海外は欧米を中心に日本以上のインフレが起こっています。
ただし、賃金上昇も伴っているケースが多く、日本とは違って良いインフレの国や地域が多いです。
日本のインフレは円安を理由に為替レートの影響を受けやすい商品・サービスの値上げが著しいですが、海外は為替レートの影響が日本と異なる状況です。
たとえばiPhoneは日本だと値上げ傾向が続いていますが、アメリカでは無印モデルを中心にほぼ据え置きの価格で新モデルが投入されています。
2022年の消費者物価上昇率(インフレ率)を国別に見ると、日本は2.5%で先進国の中ではトップクラスに低い水準です。
ジンバブエやベネズエラなど100%超えの物価上昇率を誇る国もあり、経済に悪影響を及ぼしています。
アメリカのインフレ率は7.99%。ヨーロッパの主要先進国も5~10%のインフレ率になっている国が多いです。
欧米を中心に海外では賃金上昇も伴う良いインフレが起こっています。
なお、消費者物価指数は国によって算出方法が異なるため、単純に各国が発表しているインフレ率に応じた差があるとは限りません。

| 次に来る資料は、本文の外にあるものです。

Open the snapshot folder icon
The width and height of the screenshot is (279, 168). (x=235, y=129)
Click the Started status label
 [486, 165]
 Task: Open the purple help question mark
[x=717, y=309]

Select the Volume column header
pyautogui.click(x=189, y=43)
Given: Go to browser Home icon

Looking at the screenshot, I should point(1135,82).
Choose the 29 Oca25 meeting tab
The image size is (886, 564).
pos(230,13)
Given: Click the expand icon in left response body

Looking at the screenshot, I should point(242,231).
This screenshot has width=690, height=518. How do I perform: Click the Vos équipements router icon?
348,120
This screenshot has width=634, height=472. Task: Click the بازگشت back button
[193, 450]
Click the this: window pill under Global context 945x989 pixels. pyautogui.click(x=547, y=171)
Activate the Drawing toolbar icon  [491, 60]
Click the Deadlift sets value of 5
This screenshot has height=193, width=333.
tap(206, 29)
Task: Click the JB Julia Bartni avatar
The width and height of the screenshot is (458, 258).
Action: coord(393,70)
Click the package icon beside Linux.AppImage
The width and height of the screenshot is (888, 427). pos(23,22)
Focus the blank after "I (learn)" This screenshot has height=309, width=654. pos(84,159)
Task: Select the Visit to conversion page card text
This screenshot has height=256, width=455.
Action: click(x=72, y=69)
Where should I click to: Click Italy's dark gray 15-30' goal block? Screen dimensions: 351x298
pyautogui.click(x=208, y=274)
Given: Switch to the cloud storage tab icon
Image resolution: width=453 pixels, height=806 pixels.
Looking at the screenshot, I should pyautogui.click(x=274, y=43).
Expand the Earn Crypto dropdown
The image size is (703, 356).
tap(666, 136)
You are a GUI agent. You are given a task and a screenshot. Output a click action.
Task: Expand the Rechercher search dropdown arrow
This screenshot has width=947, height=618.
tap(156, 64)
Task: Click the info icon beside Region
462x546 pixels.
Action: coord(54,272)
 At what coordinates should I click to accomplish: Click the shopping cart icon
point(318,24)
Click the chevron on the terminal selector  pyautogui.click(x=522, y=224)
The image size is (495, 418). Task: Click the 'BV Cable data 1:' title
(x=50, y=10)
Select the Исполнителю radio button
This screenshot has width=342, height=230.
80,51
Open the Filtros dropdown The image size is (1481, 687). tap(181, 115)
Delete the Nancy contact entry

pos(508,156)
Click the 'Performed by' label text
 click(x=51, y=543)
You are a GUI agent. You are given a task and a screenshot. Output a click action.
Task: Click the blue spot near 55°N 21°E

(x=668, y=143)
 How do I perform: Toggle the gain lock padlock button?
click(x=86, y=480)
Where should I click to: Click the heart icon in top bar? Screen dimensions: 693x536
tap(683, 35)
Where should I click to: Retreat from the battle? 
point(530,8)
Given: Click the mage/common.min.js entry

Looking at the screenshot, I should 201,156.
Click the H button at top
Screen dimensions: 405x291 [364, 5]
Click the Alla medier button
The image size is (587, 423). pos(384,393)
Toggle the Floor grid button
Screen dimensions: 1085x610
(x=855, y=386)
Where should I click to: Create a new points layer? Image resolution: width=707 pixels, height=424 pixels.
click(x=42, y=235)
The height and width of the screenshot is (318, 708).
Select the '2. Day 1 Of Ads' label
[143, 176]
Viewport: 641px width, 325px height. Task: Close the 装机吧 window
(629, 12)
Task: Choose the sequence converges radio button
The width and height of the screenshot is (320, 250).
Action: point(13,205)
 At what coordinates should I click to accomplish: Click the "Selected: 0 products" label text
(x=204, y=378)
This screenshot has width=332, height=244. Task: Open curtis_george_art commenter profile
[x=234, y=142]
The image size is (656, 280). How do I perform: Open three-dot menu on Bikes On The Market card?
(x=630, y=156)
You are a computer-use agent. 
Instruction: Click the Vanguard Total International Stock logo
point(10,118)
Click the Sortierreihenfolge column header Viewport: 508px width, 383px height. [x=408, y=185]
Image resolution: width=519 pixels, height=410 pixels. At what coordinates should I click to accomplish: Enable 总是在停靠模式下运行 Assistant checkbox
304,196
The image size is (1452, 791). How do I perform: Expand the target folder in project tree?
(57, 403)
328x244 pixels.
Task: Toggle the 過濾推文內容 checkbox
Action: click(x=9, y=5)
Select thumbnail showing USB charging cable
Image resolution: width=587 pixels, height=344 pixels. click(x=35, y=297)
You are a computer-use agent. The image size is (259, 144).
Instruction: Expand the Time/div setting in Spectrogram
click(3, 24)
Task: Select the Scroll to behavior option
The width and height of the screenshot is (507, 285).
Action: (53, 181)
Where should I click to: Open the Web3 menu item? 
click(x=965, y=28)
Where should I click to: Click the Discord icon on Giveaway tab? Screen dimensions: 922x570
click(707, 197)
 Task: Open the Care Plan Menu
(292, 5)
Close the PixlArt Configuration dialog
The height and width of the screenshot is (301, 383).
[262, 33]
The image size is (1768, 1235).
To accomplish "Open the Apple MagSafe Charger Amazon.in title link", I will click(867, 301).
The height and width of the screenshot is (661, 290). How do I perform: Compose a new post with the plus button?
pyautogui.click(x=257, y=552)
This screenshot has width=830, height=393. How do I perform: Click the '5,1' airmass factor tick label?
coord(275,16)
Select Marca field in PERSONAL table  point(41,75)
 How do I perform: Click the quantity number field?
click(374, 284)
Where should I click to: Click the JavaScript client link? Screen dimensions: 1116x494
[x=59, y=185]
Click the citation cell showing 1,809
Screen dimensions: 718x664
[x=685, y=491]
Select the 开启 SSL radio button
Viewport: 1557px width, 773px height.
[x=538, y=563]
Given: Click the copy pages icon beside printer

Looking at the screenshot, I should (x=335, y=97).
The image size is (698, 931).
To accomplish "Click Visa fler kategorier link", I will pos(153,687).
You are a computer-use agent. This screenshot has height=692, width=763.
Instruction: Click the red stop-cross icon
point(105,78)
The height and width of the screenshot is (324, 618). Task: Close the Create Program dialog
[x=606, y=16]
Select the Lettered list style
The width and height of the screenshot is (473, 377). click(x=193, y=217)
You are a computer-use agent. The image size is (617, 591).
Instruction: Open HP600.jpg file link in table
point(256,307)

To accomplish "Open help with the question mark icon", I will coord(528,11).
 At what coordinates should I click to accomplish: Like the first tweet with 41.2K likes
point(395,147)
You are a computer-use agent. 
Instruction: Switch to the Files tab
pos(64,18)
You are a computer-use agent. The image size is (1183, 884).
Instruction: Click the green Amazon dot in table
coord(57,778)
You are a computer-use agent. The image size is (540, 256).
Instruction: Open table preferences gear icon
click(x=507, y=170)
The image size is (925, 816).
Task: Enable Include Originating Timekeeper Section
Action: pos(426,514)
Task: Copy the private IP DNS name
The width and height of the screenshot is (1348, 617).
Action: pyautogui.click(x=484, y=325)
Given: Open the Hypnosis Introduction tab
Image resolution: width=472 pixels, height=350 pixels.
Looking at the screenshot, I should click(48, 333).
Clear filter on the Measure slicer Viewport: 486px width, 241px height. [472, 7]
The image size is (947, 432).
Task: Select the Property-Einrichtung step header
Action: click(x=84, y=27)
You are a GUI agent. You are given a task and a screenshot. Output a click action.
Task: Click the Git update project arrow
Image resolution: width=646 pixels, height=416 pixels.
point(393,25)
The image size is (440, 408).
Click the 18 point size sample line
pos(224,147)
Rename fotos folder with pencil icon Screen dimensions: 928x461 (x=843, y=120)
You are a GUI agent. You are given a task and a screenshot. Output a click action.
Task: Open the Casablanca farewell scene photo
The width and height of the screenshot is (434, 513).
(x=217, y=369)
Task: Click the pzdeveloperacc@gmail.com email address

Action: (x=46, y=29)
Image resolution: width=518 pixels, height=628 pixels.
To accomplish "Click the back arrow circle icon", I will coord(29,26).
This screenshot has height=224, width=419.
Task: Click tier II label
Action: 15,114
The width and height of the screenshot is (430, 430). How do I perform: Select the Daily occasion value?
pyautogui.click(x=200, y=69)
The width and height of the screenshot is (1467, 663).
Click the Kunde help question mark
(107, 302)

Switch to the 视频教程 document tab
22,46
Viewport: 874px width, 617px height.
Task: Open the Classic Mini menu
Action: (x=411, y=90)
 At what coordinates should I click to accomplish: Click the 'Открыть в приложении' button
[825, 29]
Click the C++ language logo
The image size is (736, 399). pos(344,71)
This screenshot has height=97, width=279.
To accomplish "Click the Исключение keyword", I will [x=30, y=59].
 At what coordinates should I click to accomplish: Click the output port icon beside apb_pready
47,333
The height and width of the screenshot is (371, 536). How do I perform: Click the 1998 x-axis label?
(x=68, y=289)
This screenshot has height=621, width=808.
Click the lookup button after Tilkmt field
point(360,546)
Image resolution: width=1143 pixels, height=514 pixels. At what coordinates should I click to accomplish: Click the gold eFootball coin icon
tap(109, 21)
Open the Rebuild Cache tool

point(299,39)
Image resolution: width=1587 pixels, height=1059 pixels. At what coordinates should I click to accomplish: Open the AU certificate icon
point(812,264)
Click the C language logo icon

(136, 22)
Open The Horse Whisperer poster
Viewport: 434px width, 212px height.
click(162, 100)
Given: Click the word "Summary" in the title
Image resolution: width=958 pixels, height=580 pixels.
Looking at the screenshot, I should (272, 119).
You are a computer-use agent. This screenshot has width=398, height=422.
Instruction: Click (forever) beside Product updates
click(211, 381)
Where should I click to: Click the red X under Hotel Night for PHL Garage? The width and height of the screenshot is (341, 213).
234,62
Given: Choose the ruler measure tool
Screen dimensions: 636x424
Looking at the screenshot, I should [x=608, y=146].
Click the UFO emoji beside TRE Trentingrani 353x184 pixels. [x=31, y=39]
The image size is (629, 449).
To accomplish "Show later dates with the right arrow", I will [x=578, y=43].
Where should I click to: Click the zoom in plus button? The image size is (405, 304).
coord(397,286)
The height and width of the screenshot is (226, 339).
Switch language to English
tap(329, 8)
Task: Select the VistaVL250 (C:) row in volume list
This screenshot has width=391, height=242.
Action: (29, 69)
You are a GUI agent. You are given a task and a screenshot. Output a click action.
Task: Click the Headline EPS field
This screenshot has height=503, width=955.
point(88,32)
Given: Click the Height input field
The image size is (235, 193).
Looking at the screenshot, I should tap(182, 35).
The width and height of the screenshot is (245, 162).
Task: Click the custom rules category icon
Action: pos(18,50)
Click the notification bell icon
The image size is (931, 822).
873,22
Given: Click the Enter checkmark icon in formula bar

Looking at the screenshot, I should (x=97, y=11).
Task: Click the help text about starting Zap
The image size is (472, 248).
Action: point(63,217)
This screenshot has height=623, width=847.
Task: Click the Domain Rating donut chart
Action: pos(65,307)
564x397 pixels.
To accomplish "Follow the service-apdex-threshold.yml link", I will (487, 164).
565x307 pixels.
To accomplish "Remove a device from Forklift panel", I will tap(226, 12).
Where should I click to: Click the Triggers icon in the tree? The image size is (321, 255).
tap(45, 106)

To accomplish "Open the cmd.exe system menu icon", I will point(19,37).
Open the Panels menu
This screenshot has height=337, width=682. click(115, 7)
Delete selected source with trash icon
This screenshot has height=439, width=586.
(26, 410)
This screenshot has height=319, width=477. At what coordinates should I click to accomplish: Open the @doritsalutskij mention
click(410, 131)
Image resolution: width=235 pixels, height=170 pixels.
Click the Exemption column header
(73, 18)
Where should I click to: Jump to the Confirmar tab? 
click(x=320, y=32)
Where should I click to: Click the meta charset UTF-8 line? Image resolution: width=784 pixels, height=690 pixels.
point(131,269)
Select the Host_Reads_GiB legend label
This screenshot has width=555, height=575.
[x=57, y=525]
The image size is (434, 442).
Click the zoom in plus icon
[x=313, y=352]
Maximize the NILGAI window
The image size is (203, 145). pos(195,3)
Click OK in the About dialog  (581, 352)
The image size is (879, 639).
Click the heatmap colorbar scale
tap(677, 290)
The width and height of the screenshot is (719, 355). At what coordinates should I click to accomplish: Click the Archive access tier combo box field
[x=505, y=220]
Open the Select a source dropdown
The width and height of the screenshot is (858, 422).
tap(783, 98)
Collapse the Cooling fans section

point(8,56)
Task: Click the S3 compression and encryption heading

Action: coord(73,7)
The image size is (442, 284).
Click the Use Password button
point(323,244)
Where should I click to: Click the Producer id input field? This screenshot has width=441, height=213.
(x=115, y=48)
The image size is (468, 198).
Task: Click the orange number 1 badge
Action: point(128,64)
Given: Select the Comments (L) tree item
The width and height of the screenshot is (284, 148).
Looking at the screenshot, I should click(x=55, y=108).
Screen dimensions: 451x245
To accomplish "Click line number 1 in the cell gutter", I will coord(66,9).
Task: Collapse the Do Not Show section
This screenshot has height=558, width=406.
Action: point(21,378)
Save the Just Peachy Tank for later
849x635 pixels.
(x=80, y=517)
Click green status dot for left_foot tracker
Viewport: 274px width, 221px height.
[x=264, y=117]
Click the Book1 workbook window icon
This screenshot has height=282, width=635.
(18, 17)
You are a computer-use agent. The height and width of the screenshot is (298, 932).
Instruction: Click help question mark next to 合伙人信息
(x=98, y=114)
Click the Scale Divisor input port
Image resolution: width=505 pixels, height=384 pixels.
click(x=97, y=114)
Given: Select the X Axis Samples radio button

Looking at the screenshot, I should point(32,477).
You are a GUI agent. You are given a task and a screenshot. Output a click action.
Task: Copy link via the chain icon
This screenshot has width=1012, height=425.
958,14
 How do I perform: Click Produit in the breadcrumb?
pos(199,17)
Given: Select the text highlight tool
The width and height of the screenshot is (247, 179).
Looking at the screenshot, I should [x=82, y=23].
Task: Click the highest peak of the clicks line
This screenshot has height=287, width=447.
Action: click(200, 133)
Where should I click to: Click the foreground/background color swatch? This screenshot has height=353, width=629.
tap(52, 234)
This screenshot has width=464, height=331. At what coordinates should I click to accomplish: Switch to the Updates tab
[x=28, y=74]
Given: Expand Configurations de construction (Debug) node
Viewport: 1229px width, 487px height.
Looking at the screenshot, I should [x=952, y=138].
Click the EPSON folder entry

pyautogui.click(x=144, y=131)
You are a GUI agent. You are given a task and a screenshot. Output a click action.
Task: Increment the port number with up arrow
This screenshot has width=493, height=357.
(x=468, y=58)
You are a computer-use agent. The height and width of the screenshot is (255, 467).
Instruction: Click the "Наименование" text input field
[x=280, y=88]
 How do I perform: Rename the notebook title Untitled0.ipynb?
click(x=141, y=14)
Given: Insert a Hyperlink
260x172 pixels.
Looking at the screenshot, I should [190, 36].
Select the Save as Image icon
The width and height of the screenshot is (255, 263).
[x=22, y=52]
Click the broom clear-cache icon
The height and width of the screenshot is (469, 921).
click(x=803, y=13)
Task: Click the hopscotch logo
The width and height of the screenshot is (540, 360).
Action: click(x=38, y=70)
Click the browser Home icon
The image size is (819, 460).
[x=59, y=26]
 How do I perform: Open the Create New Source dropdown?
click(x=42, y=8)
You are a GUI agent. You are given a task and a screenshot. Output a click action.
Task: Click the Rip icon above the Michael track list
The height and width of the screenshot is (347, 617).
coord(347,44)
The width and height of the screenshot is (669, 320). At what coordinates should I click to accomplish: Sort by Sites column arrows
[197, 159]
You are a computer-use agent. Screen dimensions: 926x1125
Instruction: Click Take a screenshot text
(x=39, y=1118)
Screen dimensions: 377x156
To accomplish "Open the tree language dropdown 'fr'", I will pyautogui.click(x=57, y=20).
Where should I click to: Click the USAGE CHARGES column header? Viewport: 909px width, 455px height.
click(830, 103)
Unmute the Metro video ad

日本の消費者物価指数(CPI)は実態よりもインフレ率を高く表示する計算式になっているため、日本は指数以上に海外よりもインフレ率が低いです。
各国の物価を示す指標としてビッグマック指数というものがあります。
マクドナルドのビッグマック単品価格の推移を示したもので、日本は2005年が250円だったのに対して2024年1月24日の値上げで480円になりました。
ただし、日本は為替レートの影響を大きく受けていてモスバーガーなど他のハンバーガーチェーンはマクドナルドに比べて値上げ幅が低いです。
また、日本のビッグマック価格は1995年が390円で、そこから2005年まで値下げされてきた歴史があります。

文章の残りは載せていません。